Abstract
Brief overview
Current evidence from published systematic reviews indicate that oral intake of vitamin C may assist with symptoms of acute viral respiratory infections (ARI) by reducing fever and chills, relieving chest pain and assist in reducing symptoms of common cold-induced asthma. Intravenous (IV) vitamin C administration may reduce the need for vasopressor support and the duration of mechanical ventilations in critically ill patients in hospital. COVID-19 has similar signs and symptoms of ARI. Further studies involving patients with COVID-19, either through administration of oral vitamin C in mild cases or IV vitamin C in critical cases, would be advantageous to examine if it is safe and efficacious.
Verdict
Oral vitamin C may assist with the symptoms of acute respiratory viral infections (ARI) and common cold-induced asthma but no studies have been identified justifying oral vitamin C for the prevention or treatment of coronavirus infections including COVID-19. When taken at onset of ARI, oral vitamin C may reduce the duration of symptoms including fever, chest pain, chills and bodily aches and pains.
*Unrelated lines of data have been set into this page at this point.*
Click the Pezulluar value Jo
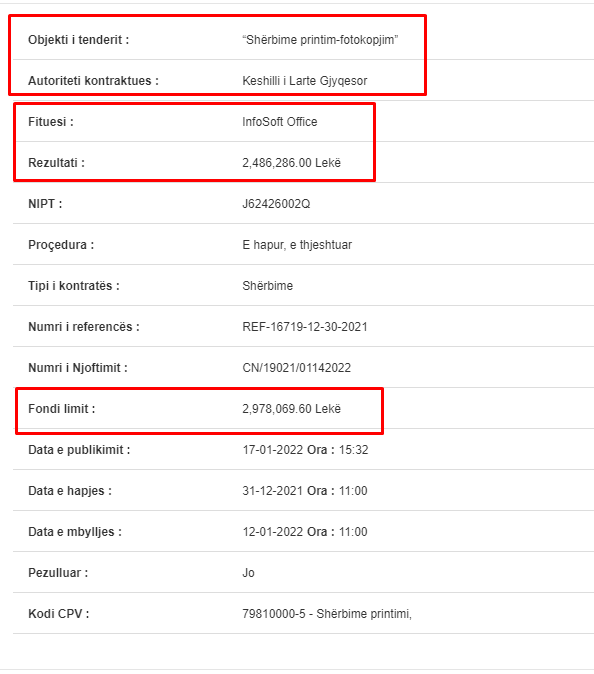Image resolution: width=594 pixels, height=674 pixels. coord(248,573)
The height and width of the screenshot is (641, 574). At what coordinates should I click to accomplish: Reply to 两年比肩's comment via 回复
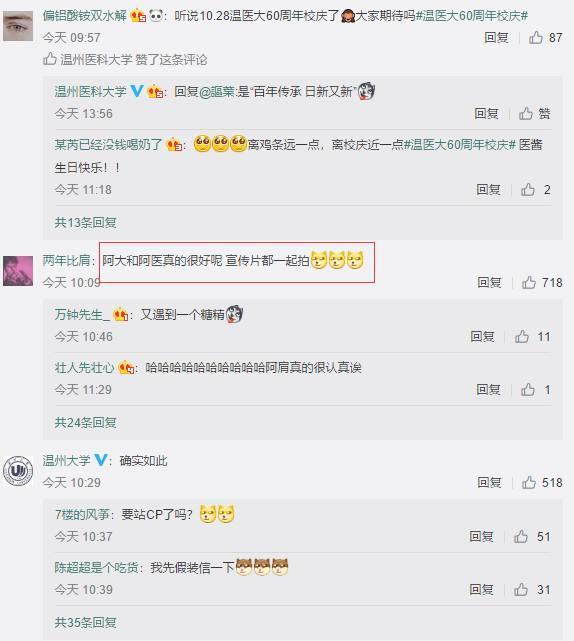coord(489,282)
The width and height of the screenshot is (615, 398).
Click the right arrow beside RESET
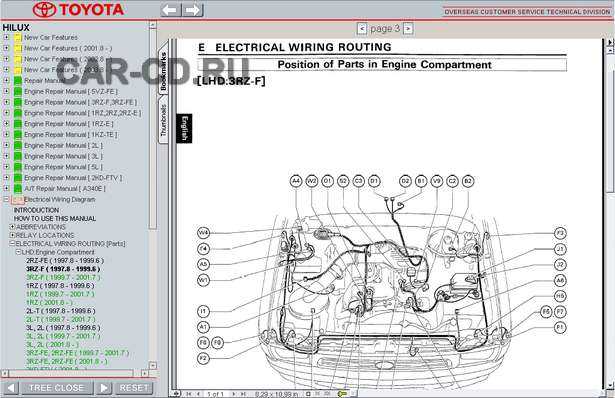tap(104, 388)
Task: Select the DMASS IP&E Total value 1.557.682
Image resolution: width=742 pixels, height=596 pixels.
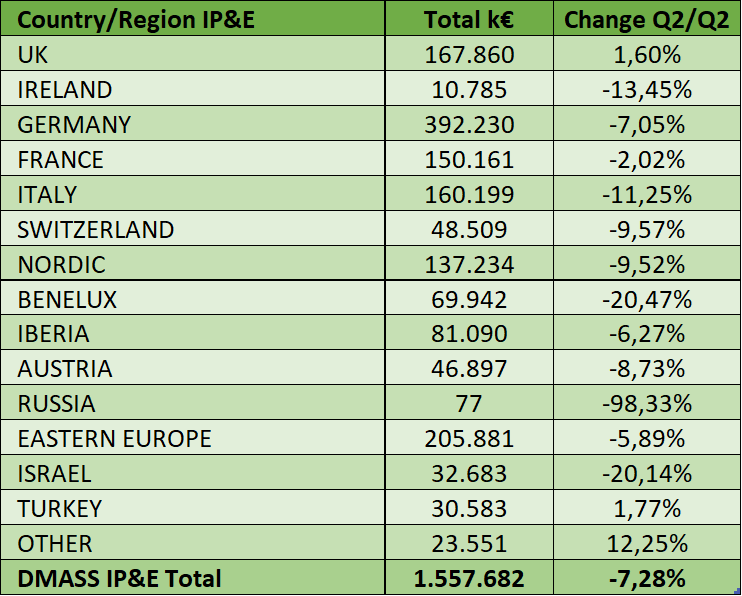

It may also reduce the incidence of hospital admission and duration of hospital stays. For individuals admitted to hospital with community-acquired pneumonia, vitamin C may improve respiratory function in more severe cases. No major adverse events nor interactions were reported by either method of administration. However, there is an absence of high quality, contemporary clinical research examining this topic. Current evidence suggests further studies are needed to better understand the value of both oral and IV vitamin C for ARI, including COVID-19.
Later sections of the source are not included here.